PROBLEM TO WORK ON: Copy out each of the following rows line for line, with nothing altered.

Element lookup rows:
* * * *

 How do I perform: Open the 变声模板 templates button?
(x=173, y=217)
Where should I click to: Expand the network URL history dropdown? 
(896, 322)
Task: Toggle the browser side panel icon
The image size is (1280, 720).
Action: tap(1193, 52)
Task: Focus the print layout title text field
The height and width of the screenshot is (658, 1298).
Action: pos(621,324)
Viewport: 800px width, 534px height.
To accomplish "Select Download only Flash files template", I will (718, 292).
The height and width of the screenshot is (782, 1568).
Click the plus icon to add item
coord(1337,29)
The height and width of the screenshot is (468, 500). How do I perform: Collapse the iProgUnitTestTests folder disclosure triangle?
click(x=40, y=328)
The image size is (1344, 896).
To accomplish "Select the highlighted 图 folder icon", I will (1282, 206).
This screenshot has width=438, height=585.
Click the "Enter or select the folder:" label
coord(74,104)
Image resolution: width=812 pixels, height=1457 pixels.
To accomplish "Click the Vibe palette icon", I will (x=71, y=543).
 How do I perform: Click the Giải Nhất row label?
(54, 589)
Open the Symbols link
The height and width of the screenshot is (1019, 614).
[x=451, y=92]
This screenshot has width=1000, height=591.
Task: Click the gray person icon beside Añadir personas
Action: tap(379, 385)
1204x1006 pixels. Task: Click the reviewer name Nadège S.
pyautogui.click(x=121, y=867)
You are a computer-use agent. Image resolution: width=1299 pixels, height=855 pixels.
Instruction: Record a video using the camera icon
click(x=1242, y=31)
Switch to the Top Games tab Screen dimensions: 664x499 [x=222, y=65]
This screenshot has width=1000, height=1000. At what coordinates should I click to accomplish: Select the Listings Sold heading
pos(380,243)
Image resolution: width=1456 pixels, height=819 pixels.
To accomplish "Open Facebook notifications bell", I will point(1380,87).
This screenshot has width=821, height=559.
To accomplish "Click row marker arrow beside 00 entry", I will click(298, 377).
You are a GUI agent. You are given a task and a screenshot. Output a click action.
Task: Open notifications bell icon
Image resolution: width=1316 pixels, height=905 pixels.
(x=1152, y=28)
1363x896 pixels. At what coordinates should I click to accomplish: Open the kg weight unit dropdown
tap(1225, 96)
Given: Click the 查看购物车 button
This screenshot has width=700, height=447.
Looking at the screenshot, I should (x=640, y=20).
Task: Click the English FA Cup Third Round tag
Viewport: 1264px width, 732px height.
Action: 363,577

* * * *

TASK SOLUTION:
 How do I perform: Open the 变声模板 templates button?
(x=173, y=217)
Where should I click to: Expand the network URL history dropdown? 
(896, 322)
Task: Toggle the browser side panel icon
The image size is (1280, 720).
Action: tap(1193, 52)
Task: Focus the print layout title text field
The height and width of the screenshot is (658, 1298).
Action: pos(621,324)
Viewport: 800px width, 534px height.
To accomplish "Select Download only Flash files template", I will (718, 292).
The height and width of the screenshot is (782, 1568).
Click the plus icon to add item
coord(1337,29)
The height and width of the screenshot is (468, 500). How do I perform: Collapse the iProgUnitTestTests folder disclosure triangle?
click(x=40, y=328)
The image size is (1344, 896).
To accomplish "Select the highlighted 图 folder icon", I will (1282, 206).
This screenshot has width=438, height=585.
Click the "Enter or select the folder:" label
coord(74,104)
Image resolution: width=812 pixels, height=1457 pixels.
To accomplish "Click the Vibe palette icon", I will (x=71, y=543).
 How do I perform: Click the Giải Nhất row label?
(54, 589)
Open the Symbols link
The height and width of the screenshot is (1019, 614).
[x=451, y=92]
This screenshot has width=1000, height=591.
Task: Click the gray person icon beside Añadir personas
Action: tap(379, 385)
1204x1006 pixels. Task: Click the reviewer name Nadège S.
pyautogui.click(x=121, y=867)
You are a computer-use agent. Image resolution: width=1299 pixels, height=855 pixels.
Instruction: Record a video using the camera icon
click(x=1242, y=31)
Switch to the Top Games tab Screen dimensions: 664x499 [x=222, y=65]
This screenshot has width=1000, height=1000. At what coordinates should I click to accomplish: Select the Listings Sold heading
pos(380,243)
Image resolution: width=1456 pixels, height=819 pixels.
To accomplish "Open Facebook notifications bell", I will point(1380,87).
This screenshot has width=821, height=559.
To accomplish "Click row marker arrow beside 00 entry", I will click(298, 377).
You are a GUI agent. You are given a task and a screenshot. Output a click action.
Task: Open notifications bell icon
Image resolution: width=1316 pixels, height=905 pixels.
(x=1152, y=28)
1363x896 pixels. At what coordinates should I click to accomplish: Open the kg weight unit dropdown
tap(1225, 96)
Given: Click the 查看购物车 button
This screenshot has width=700, height=447.
Looking at the screenshot, I should (x=640, y=20).
Task: Click the English FA Cup Third Round tag
Viewport: 1264px width, 732px height.
Action: 363,577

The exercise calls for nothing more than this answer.